Alternatively, you can actually build your own bagging function in caret.
This is a bit of an advanced use and so I recommend that you
read the documentation carefully if you're going to be trying to do that yourself.
The idea here though is you basically are going to
take your predictor variable and put it into one data frame.
So I'm going to make the predictors be a data frame that contains the ozone data.
Then you have your outcome variable.
Here's it's going to be just a temperature variable from the data set.
And I pass this to the bag function in caret package.
So I tell it, I want to use the predictors
from that data frame, this is my outcome, this
is the number of replications with the number of
sub samples I'd like to take from the data set.
And then bagControl tells me something about how I'm going to fit the model.
So fit is the function that's going to be applied to fit the model every time.
This could be a call to the train function in the caret package.
Predict is a the way that given a particular
model fit, that we'll be able to predict new values.
So this could be, for example, a call to the predict function from a trained model.
And then aggregate is the way that we'll put the var, the predictions together.
So for example it could average the
predictions across all the different replicated samples.

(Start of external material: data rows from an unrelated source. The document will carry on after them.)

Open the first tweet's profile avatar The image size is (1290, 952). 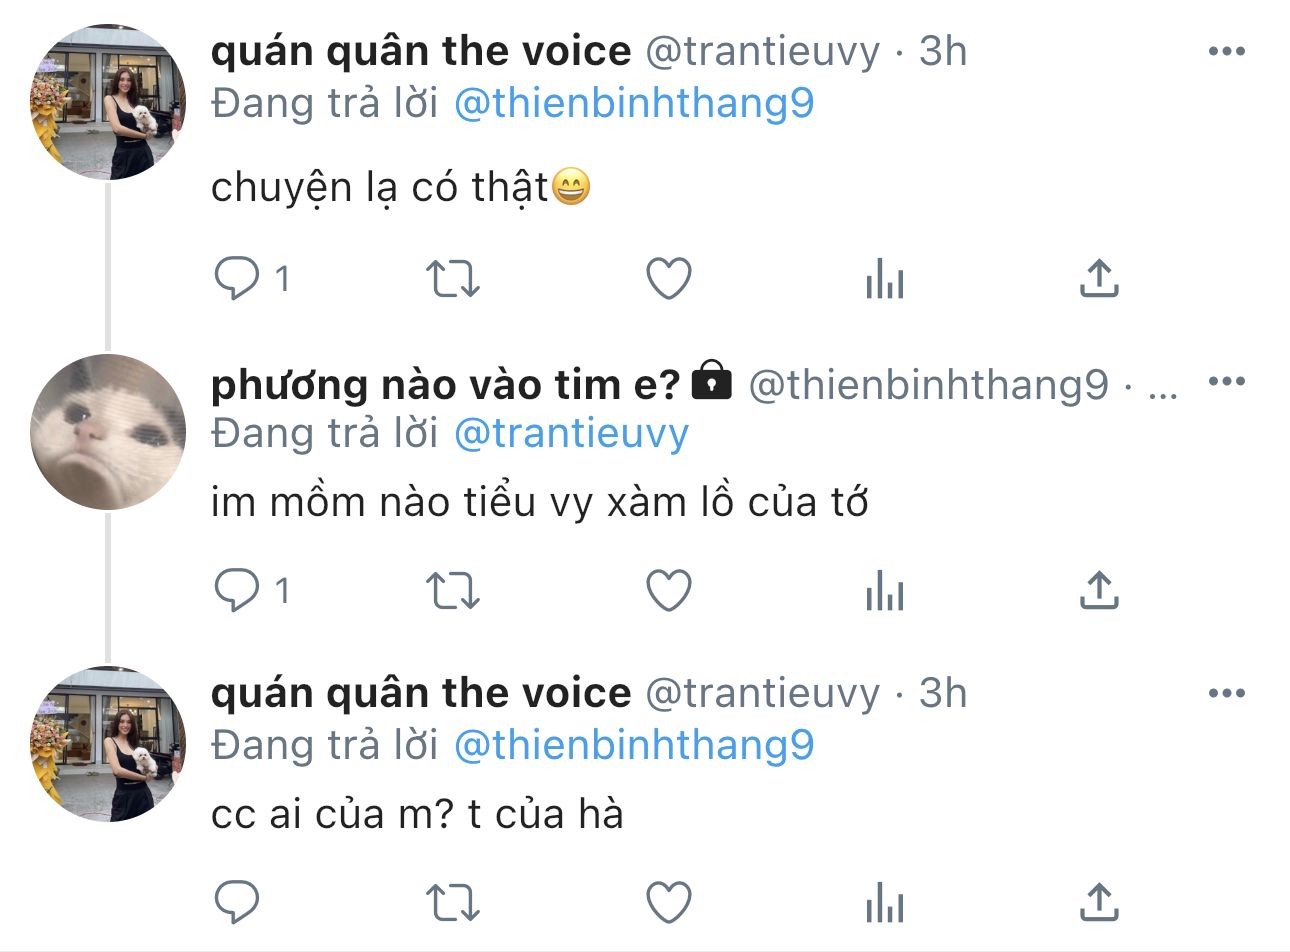coord(108,103)
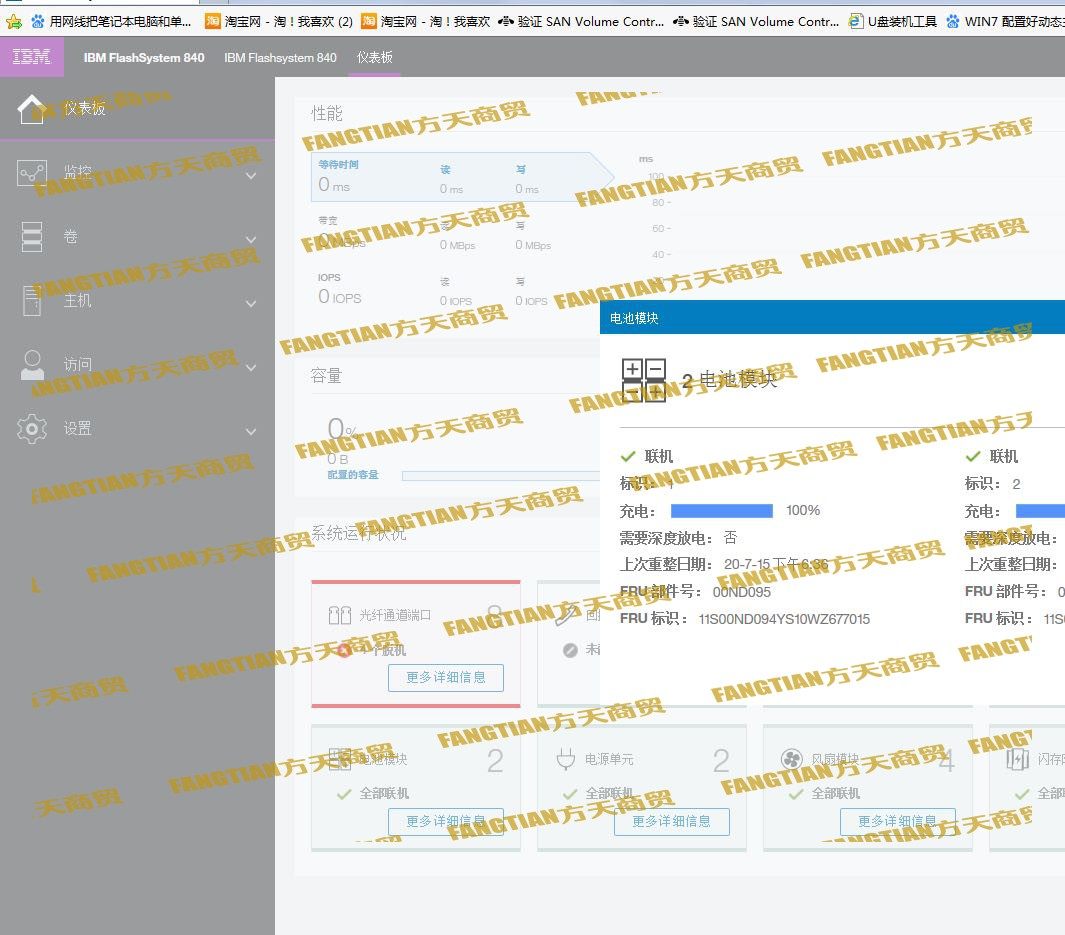This screenshot has width=1065, height=935.
Task: Click the 主机 host server icon
Action: 32,300
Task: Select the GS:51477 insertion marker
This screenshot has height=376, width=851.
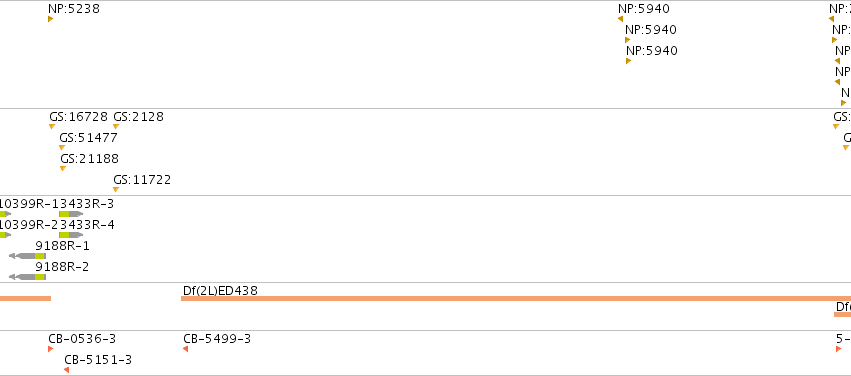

You can see that if you look at this
custom bag version of the conditional regression trees, you can
see that it gets some of the benefit that I
was showing you in the previous slide with bag loess.
So the idea here is I'm plotting ozone
again on the x-axis versus temperature on the y-axis.
The little grey dots represent actual observed values.
The red dots represent the fit from a single conditional regression tree.
And so you can see that for example, it capture, it doesn't capture the
trend that's going on down here very well, the red line is just flat.
Even though there appears to be a trend upward in the data points here.
But when I average over ten different bagged
model model fits with these conditional regression trees.
I see that there's an increase here in the values in
the blue fit, which is the fit from the bagged regression.